Please reproduce all of the data exactly as it appears, but skip the pictures.

## [Dataset records]

++++++++++++++++++++

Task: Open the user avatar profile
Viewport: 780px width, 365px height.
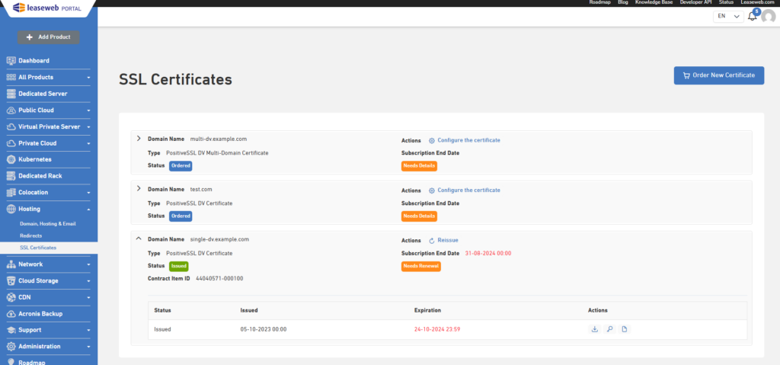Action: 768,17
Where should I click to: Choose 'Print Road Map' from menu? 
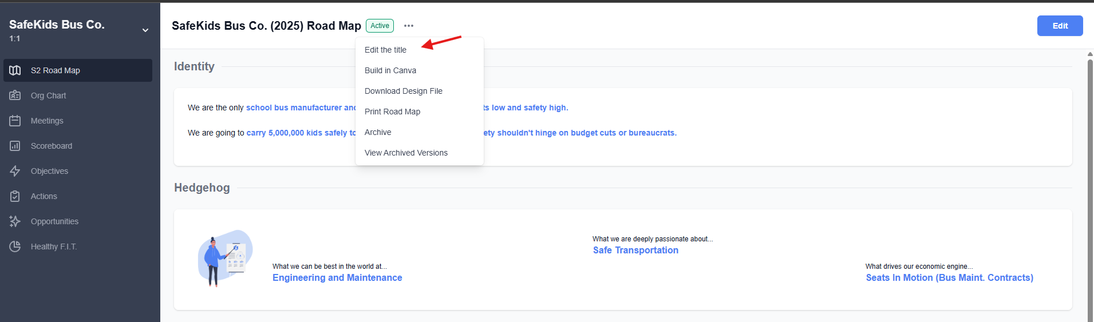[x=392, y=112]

++++++++++++++++++++

## [Expected answer]
Task: Open the user avatar profile
Viewport: 780px width, 365px height.
Action: 768,17
Where should I click to: Choose 'Print Road Map' from menu? 
[x=392, y=112]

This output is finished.